Options for feeding children in emergency: breastfeeding, re-lactation, milk sharing and wet nursing. Programming for infant formula dependent babies.

25 May 2023 at 17:30-19.00

Options for feeding children in emergency: breastfeeding, re-lactation, milk sharing and wet nursing. Programming for infant formula dependent babies.
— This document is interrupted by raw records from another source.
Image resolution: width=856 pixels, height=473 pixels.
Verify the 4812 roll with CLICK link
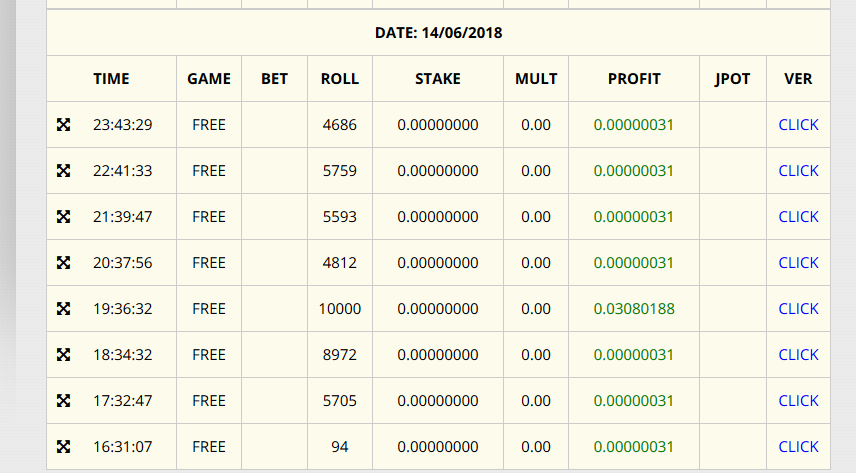tap(798, 263)
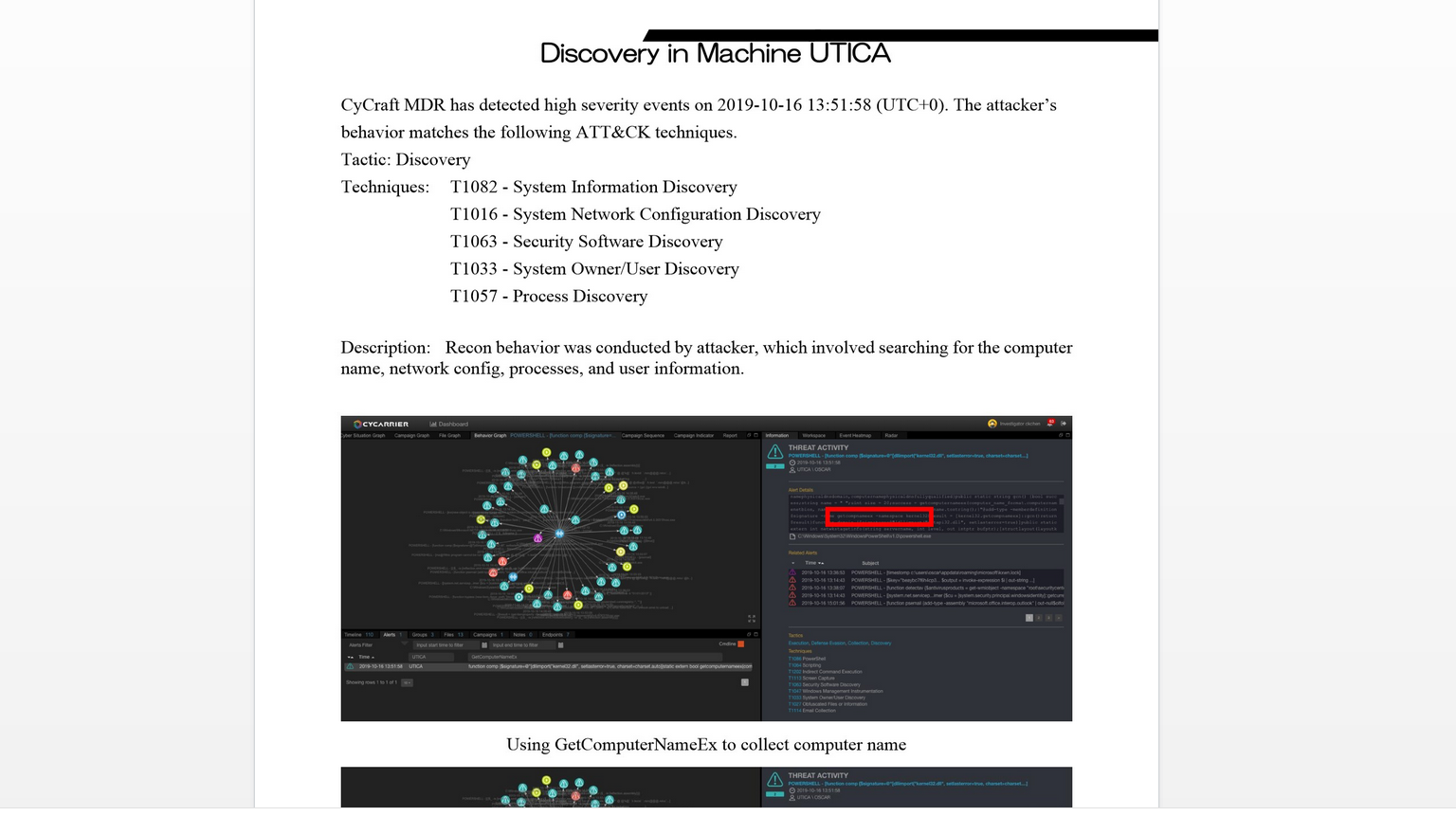The height and width of the screenshot is (816, 1456).
Task: Open the notifications bell icon
Action: [x=1048, y=425]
Breastfeeding is the safest and best form of nutrition for infants and young children in an emergency, but it is not always possible. During the next webinar in the series, “Supporting Mothers in Child Nutrition in Emargencies,” Dr. Julia Smith and Prof. Barbara Królak-Olejnik will talk about how extremely important it is to educate and offer mothers various other forms of feeding their children through, for example, breastmilk sharing or wet-nursing, i.e, breastfeeding a child by a woman other than its biological mother. Such forms of feeding often stem from the natural need of mothers in a very difficult situation to support each other. Once the initial difficulties of the crisis are under control, the mother can also be offered to return to breastfeeding after a long break through relactation (relactation can also be undertaken in women who have not previously breastfed and in adoptive mothers). When none the above methods is not feasible, then formula feeding should be introduced with special care. Dr. Andrea Horwath will present the main principles of how to safely plan the feeding of infants dependent on modified milk.

Speakers

Julie P Smith B Ec (Hons)/B A (Asian Studies), PhD, College of Health and Medicine, Australian National University.
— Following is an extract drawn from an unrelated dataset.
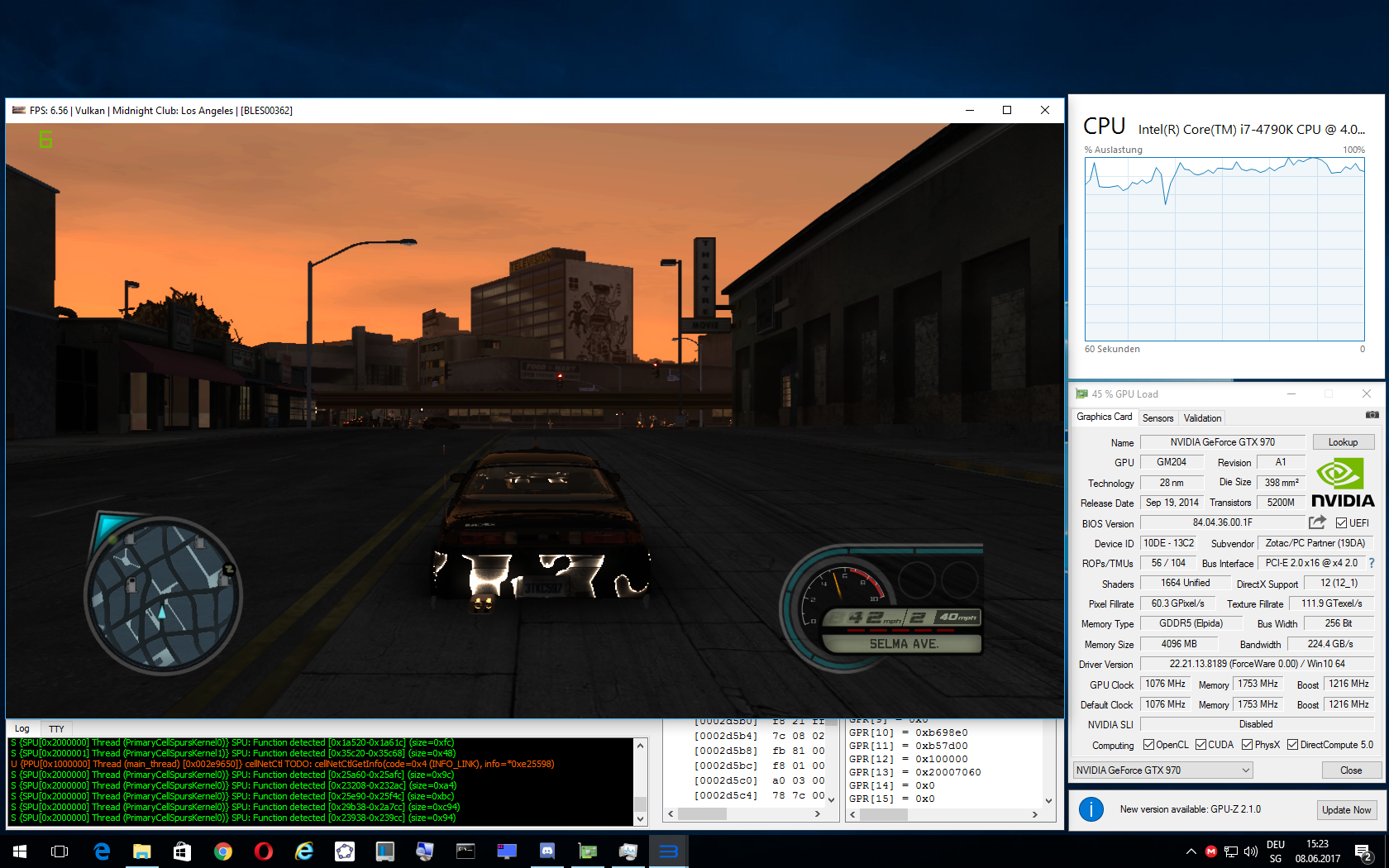The height and width of the screenshot is (868, 1389).
Task: Click the GPU-Z screenshot camera icon
Action: tap(1372, 415)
Dr Smith is an Australian Research Council Future Fellow and Honorary Associate Professor at the Australian National University. Her research focusses on the economics and regulation of markets in mothers' milk, and on environmental impacts of milk formula. She was an Expert Panel Member for the US Surgeon-General's Call to Action on breastfeeding, and led consultancies to the World Health Organization and Australia’s Department of Health. She has published over 65 peer-reviewed articles, is an Associate Editor for the International Breastfeeding Journal, and reviews for journals including Pediatrics, Bulletin of the WHO, and Health Policy and Planning. She was formerly an economist in the Australian government.
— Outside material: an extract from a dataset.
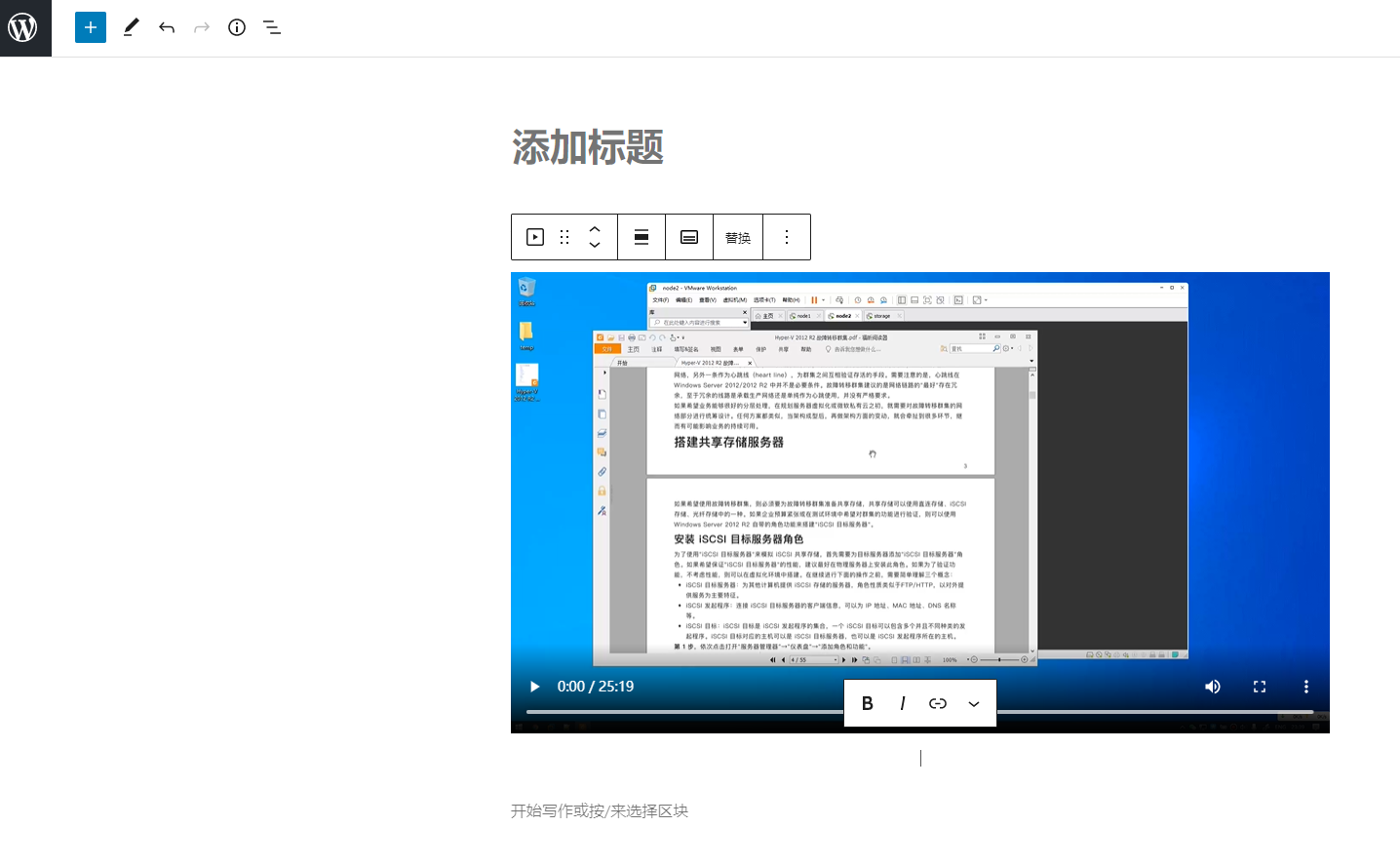Screen dimensions: 1400x867
Task: Change the video block alignment
Action: point(641,236)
Prof. Barbara Królak-Olejnik, MD, PhD

Head of the Department of Neonatology at the University Clinical Hospital in Wroclaw (since 2012). She worked for many years as Head of the Neonatology Department in the Department of Obstetrics and Reproductive Sciences and then Perinatology and Gynecology in Zabrze. She was president of the Polish Society of Lactation Consultants and Advisors (until 2021) and is a member of the European Society of Human Milk Banks, the Polish Society of Neonatology and the Polish Pediatric Society. She received a scholarship from the Ministry of Health and Welfare in Norway in 1994-1999, and was awarded the Silver Badge of Merit for the Lower Silesian Region, the Silver Cross of Merit from the President of the Republic of Poland, the Gold Medal for Long Service from the President of the Republic of Poland, and was recognized by the Minister of Health for her contributions to health care. In her clinical and scientific work, she focuses on perinatal care, natural nutrition of newborns and infants including patients treated in the NICU, variability of breast milk composition depending on perinatal maternal risk factors (preterm labor, hypertension, diabetes mellitus) and duration of lactation, respiratory failure and the need for treatment in the NICU of neonates from multiple pregnancies, non-invasive ventilation method and diagnosis of TORCH intrauterine infections. She is the author and co-author of 300 published papers, editor of 5 monographs, including 2 textbooks.

Andrea Horvath, MD, PhD

pediatrician, gastroenterologist - has headed the nutrition team at the Department of Pediatrics at Warsaw Medical University for more than 10 years. She is an active member of the European Society for Pediatric Gastroenterology, Hepatology and Nutrition (ESPGHAN) and Secretary of the Food Allergy Section of the Polish Society for Pediatric Gastroenterology, Hepatology and Nutrition (PTGHiŻDz). Her main interests include diet-related diseases, feeding difficulties in children, nutritional disorders and functional abdominal pain. She is honing her substantive and practical skills under the supervision of Professor Hanna Szajewska, always in the spirit of evidence-based and evidence-informed medicine - resulting in the co-authorship of many guidelines on nutrition and food allergies.